**Records to process:**
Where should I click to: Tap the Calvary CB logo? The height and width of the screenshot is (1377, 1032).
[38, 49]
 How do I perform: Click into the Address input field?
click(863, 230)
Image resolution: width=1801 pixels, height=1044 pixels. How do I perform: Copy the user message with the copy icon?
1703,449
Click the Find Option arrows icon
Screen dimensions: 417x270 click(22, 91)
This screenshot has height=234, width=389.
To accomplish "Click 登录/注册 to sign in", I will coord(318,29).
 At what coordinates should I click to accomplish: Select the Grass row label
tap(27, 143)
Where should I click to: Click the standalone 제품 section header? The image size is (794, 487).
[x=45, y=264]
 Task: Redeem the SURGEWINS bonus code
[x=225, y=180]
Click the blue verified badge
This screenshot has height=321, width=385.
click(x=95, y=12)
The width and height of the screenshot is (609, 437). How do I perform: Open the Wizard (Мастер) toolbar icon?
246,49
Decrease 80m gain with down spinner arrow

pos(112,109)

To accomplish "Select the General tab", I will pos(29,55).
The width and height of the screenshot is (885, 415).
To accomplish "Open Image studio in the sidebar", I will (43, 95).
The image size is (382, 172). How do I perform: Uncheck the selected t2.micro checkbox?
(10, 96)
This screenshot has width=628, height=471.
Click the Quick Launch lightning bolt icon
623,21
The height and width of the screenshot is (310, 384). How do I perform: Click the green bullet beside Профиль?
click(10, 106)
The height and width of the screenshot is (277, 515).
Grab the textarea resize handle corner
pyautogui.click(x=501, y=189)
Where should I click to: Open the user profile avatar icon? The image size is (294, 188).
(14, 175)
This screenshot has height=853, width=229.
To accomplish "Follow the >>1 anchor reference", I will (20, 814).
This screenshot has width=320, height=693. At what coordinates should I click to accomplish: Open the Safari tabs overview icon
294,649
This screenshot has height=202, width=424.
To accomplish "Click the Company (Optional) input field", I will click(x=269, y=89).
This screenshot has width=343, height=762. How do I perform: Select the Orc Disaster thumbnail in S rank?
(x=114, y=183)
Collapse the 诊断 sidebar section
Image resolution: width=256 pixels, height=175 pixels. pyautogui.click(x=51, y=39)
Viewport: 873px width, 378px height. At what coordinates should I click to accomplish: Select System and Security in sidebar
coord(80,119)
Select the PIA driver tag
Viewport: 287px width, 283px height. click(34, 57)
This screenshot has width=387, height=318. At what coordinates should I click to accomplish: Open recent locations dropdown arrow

**What the task asks:** The full set of records, transcribed exactly, is the answer.

**Expected answer:**
Where should I click to: Tap the Calvary CB logo? The height and width of the screenshot is (1377, 1032).
[38, 49]
 How do I perform: Click into the Address input field?
click(863, 230)
Image resolution: width=1801 pixels, height=1044 pixels. How do I perform: Copy the user message with the copy icon?
1703,449
Click the Find Option arrows icon
Screen dimensions: 417x270 click(22, 91)
This screenshot has height=234, width=389.
To accomplish "Click 登录/注册 to sign in", I will coord(318,29).
 At what coordinates should I click to accomplish: Select the Grass row label
tap(27, 143)
Where should I click to: Click the standalone 제품 section header? The image size is (794, 487).
[x=45, y=264]
 Task: Redeem the SURGEWINS bonus code
[x=225, y=180]
Click the blue verified badge
This screenshot has height=321, width=385.
click(x=95, y=12)
The width and height of the screenshot is (609, 437). How do I perform: Open the Wizard (Мастер) toolbar icon?
246,49
Decrease 80m gain with down spinner arrow

pos(112,109)

To accomplish "Select the General tab", I will pos(29,55).
The width and height of the screenshot is (885, 415).
To accomplish "Open Image studio in the sidebar", I will (43, 95).
The image size is (382, 172). How do I perform: Uncheck the selected t2.micro checkbox?
(10, 96)
This screenshot has width=628, height=471.
Click the Quick Launch lightning bolt icon
623,21
The height and width of the screenshot is (310, 384). How do I perform: Click the green bullet beside Профиль?
click(10, 106)
The height and width of the screenshot is (277, 515).
Grab the textarea resize handle corner
pyautogui.click(x=501, y=189)
Where should I click to: Open the user profile avatar icon? The image size is (294, 188).
(14, 175)
This screenshot has height=853, width=229.
To accomplish "Follow the >>1 anchor reference", I will (20, 814).
This screenshot has width=320, height=693. At what coordinates should I click to accomplish: Open the Safari tabs overview icon
294,649
This screenshot has height=202, width=424.
To accomplish "Click the Company (Optional) input field", I will click(x=269, y=89).
This screenshot has width=343, height=762. How do I perform: Select the Orc Disaster thumbnail in S rank?
(x=114, y=183)
Collapse the 诊断 sidebar section
Image resolution: width=256 pixels, height=175 pixels. pyautogui.click(x=51, y=39)
Viewport: 873px width, 378px height. At what coordinates should I click to accomplish: Select System and Security in sidebar
coord(80,119)
Select the PIA driver tag
Viewport: 287px width, 283px height. click(34, 57)
This screenshot has width=387, height=318. At what coordinates should I click to accomplish: Open recent locations dropdown arrow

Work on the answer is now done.